Iran launched its uranium-enrichment programme in the mid-1980s in the middle of the war with Iraq, after it was attacked with chemical weapons. This decision was a reversal of the leadership’s original opposition to the Shah’s nuclear programme, which was based on moral grounds. Iranians argue that Saddam Hussein would not have dared to start the war or use chemical weapons if Iran had possessed a nuclear capability. It is also often remarked that Iran inhabits a dangerous region, with four close neighbours (Israel, Russia, Pakistan and India) that possess nuclear weapons, and a domineering superpower with troops positioned to its east in Afghanistan and to its west in Iraq, and with naval forces off its coast to the south.

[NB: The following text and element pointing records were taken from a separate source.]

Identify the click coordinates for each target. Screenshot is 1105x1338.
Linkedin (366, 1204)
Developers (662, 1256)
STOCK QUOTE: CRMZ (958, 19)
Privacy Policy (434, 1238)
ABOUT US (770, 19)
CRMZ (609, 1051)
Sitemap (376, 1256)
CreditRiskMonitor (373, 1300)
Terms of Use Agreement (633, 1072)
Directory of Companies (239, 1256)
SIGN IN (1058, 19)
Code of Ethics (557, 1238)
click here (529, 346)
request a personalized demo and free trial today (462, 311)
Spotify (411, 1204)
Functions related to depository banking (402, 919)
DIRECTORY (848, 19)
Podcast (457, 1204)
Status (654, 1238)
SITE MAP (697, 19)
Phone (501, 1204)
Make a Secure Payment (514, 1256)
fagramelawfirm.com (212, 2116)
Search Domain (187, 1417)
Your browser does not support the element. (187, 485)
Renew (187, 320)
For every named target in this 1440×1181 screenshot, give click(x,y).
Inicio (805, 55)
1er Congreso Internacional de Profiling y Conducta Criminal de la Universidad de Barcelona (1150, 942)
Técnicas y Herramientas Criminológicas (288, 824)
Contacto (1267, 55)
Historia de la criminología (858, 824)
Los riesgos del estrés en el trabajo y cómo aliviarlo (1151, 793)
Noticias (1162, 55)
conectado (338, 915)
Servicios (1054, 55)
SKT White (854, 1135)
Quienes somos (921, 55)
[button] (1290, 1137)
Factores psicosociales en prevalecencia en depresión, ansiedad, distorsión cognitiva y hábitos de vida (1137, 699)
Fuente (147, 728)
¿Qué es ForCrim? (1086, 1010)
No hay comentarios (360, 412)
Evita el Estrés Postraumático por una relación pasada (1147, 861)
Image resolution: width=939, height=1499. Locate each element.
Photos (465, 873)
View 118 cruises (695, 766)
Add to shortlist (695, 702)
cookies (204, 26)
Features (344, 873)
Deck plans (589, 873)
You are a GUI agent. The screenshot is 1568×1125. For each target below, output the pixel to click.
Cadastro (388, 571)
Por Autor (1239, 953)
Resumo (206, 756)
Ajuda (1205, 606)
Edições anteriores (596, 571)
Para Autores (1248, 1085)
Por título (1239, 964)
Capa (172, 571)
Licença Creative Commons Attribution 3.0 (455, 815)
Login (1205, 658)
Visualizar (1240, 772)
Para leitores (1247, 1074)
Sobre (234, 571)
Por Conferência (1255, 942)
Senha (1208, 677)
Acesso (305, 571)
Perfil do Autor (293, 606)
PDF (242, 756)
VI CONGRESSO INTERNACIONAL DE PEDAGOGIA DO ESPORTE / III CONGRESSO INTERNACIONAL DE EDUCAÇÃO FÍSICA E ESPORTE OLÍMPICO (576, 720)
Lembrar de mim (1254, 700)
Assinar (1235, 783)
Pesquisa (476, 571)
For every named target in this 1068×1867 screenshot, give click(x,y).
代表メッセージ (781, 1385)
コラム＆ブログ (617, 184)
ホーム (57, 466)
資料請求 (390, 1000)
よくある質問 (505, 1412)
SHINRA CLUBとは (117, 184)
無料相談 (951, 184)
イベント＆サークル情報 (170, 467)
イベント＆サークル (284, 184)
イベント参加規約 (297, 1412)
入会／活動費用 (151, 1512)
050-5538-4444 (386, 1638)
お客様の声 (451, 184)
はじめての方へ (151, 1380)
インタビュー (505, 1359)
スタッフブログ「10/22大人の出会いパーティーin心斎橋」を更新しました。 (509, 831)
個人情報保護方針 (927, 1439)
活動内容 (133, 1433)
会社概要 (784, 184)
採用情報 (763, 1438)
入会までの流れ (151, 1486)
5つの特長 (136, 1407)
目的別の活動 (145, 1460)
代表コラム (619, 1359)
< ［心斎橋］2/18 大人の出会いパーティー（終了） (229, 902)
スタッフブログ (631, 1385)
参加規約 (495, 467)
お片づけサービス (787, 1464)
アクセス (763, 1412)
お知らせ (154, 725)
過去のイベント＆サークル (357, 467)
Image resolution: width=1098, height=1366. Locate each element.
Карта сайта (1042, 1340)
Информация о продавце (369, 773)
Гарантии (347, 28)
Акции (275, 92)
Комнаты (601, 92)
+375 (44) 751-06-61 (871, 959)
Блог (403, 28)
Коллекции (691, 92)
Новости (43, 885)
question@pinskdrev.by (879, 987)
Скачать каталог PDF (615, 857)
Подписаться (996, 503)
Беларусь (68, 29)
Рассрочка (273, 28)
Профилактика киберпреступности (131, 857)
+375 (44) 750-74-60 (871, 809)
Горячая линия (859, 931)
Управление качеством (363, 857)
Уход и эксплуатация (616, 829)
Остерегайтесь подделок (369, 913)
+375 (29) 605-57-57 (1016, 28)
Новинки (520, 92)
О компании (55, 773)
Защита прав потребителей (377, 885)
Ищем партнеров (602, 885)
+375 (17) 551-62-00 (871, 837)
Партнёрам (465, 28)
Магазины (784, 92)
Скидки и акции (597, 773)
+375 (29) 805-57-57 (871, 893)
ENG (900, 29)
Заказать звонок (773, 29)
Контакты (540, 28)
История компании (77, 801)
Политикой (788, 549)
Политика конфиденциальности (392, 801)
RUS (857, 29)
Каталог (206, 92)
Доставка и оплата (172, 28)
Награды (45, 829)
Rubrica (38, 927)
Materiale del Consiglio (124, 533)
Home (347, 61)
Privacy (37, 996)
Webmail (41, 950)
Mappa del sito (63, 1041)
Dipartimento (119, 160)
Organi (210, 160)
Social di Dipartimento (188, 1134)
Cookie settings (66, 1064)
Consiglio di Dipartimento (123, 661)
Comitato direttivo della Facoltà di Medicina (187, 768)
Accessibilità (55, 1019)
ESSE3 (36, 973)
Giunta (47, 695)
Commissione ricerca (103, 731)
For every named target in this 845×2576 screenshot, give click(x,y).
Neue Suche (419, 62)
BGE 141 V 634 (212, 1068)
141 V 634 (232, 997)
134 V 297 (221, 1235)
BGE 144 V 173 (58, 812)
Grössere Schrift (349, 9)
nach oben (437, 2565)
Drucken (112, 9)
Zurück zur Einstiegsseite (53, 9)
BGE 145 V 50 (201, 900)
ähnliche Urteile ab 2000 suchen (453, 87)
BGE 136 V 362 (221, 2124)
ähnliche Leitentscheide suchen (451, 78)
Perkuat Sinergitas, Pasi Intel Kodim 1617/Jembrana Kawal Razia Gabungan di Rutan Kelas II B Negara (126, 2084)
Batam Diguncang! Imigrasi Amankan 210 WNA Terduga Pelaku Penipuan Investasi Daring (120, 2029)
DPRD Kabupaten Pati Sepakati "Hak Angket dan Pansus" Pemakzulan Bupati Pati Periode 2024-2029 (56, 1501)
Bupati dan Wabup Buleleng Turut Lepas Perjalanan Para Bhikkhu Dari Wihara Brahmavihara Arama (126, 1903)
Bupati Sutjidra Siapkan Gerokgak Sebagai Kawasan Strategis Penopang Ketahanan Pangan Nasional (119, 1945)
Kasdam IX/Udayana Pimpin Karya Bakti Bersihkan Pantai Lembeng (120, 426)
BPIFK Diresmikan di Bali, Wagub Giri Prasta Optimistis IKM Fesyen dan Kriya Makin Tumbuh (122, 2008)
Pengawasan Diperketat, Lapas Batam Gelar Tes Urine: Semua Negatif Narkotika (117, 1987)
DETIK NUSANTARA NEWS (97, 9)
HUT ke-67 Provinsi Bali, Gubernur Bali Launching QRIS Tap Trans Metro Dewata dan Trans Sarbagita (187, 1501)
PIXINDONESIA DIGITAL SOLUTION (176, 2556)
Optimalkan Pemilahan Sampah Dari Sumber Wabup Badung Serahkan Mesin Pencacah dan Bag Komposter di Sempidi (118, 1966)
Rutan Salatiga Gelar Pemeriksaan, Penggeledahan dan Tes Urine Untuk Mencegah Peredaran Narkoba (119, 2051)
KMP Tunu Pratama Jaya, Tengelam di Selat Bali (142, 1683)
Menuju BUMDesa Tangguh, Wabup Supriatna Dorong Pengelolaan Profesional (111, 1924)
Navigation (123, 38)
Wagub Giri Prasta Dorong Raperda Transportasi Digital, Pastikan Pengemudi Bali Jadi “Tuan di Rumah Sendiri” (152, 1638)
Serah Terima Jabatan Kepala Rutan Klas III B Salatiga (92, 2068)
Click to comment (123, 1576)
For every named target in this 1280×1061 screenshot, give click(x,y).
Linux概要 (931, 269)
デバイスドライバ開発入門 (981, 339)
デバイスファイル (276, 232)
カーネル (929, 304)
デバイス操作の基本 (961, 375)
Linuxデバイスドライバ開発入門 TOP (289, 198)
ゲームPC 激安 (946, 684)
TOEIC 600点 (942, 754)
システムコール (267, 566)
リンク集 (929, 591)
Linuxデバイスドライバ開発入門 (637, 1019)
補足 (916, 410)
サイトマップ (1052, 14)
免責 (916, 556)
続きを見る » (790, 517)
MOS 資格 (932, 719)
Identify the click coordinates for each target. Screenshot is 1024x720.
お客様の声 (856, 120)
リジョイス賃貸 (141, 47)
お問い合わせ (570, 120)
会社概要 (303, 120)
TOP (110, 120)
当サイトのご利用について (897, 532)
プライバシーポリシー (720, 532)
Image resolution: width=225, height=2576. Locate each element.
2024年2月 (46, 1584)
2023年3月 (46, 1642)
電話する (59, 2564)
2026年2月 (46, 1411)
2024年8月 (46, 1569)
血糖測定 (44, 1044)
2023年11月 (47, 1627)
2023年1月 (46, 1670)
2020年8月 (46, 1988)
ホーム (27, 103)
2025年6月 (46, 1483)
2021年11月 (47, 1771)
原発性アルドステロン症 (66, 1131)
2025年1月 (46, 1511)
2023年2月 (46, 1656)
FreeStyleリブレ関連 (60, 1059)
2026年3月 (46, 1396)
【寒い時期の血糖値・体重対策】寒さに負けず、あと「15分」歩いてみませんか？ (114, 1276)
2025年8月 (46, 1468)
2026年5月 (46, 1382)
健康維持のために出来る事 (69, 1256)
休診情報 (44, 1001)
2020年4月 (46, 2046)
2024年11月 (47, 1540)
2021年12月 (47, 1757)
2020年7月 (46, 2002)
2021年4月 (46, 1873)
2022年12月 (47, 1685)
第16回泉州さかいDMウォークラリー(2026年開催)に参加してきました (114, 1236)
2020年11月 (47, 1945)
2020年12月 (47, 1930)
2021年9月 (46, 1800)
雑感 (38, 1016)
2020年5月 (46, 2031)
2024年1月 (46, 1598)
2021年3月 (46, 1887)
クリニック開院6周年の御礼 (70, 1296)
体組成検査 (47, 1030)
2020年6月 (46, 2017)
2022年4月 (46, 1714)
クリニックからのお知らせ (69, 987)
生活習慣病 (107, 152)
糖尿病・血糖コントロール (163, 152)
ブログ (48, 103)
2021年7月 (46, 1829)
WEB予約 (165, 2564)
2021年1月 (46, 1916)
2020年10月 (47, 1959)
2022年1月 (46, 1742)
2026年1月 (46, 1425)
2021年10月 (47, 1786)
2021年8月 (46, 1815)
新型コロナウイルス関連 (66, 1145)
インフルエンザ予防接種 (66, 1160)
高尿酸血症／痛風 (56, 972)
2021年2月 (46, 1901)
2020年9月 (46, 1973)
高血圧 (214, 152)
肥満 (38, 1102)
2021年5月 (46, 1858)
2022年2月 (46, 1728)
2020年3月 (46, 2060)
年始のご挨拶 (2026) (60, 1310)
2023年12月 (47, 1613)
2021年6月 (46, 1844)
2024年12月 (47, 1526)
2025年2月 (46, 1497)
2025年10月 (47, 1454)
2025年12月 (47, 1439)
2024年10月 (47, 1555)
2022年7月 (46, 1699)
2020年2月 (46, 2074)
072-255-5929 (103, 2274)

Pronouncements by the Bush administration assigning Iran to the ‘axis of evil’, a policy of ‘preventive deterrence’, and loose talk of regime change on the part of the US have undoubtedly motivated the Iranian leadership to develop the ability to resist coercive measures. The exposure in August 2002 of Iran’s uranium enrichment and plutonium-production

programmes prompted intense scrutiny, diplomatic enticements and financial coercion on the part of the major powers to persuade Iran to stop work that is giving it a latent nuclear weapons capability. Although technical difficulties and limited components still may restrict the size and effectiveness of its programmes, Iran’s ability to produce enriched uranium has become a fait accompli. By early 2009, Iran had produced enough low-enriched uranium to supply the feed material for an atomic bomb if further enriched and put to weapons use. Time would appear to be on Iran’s side as it advances its weapons capabilities. There

are no good options for dealing with Iran’s nuclear challenge. As Harvard scholar Matthew Bunn (2007) puts it, the choice is between the ‘least-bad’ options. This chapter describes Iran’s pursuit of uranium enrichment and plutonium production

facilities and the reasons many in the West conclude that its purpose is to acquire a weapons capability. It also assesses Western strategy to date, starting with the denial of supply policy tools employed for two decades and the more recent ‘demand-side’ strategies focused on both sanctions and incentives. The conclusion addresses the key question of whether Iran’s latent capability can be kept from crossing the line of being used for a weapon.